High rates of local recurrence in tobacco-related head and neck squamous cell carcinoma (HNSCC) are commonly attributed to unresected fields of precancerous tissue. Since they are not easily detectable at the time of surgery without additional biopsies, there is a need for non-invasive methods to predict the extent and dynamics of these fields. Here we developed a spatial stochastic model of tobacco-related HNSCC at the tissue level and calibrated the model using a Bayesian framework and population-level incidence data from the Surveillance, Epidemiology, and End Results (SEER) registry. Probabilistic model analyses were performed to predict the field geometry at time of diagnosis, and model predictions of age-specific recurrence risks were tested against outcome data from SEER. The calibrated models predicted a strong dependence of the local field size on age at diagnosis, with a doubling of the expected field diameter between ages at diagnosis of 50 and 90 years, respectively.
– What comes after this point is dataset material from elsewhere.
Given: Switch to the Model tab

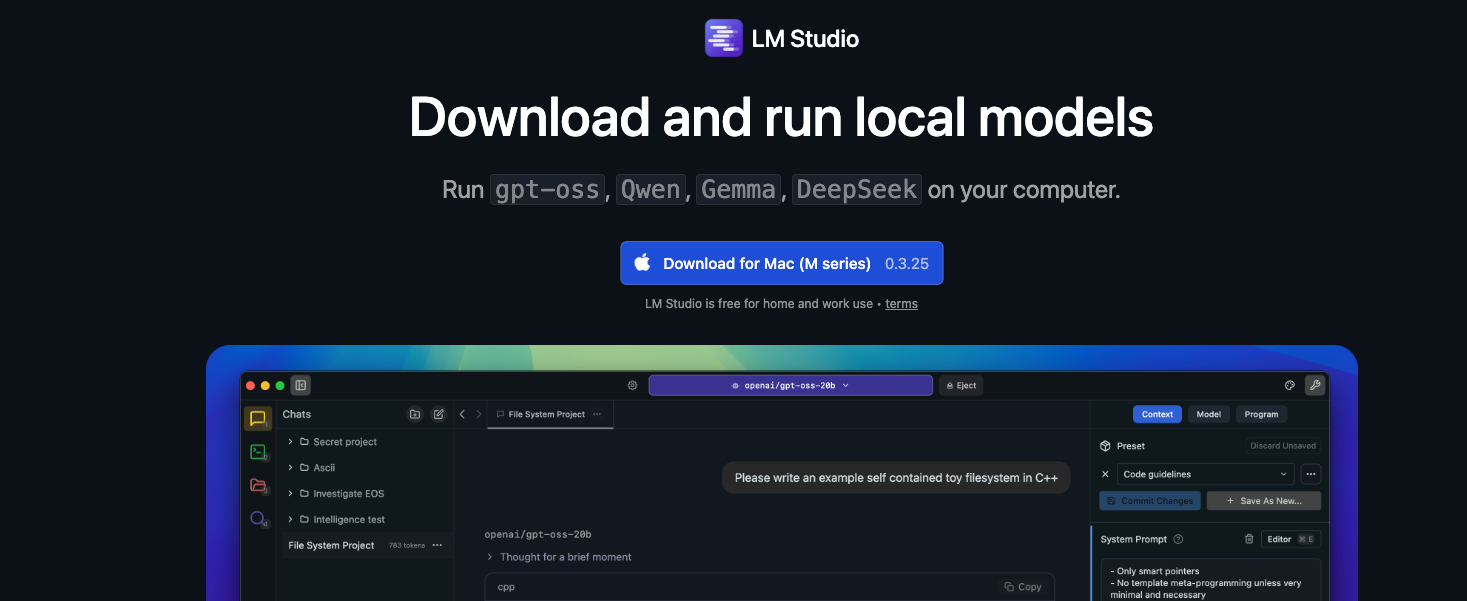Looking at the screenshot, I should coord(1208,414).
Similarly, the probability of harboring multiple, clonally unrelated fields at the time of diagnosis were found to increase substantially with patient age. Based on these findings, we hypothesized a higher recurrence risk in older compared to younger patients when treated by surgery alone; we successfully tested this hypothesis using age-stratified outcome data. Further clinical studies are needed to validate the model predictions in a patient-specific setting. This work highlights the importance of spatial structure in models of epithelial carcinogenesis, and suggests that patient age at diagnosis may be a critical predictor of the size and multiplicity of precancerous lesions.
Major Findings
Patient age at diagnosis was found to be a critical predictor of the size and multiplicity of precancerous lesions. This finding challenges the current one-size-fits-all approach to surgical excision margins.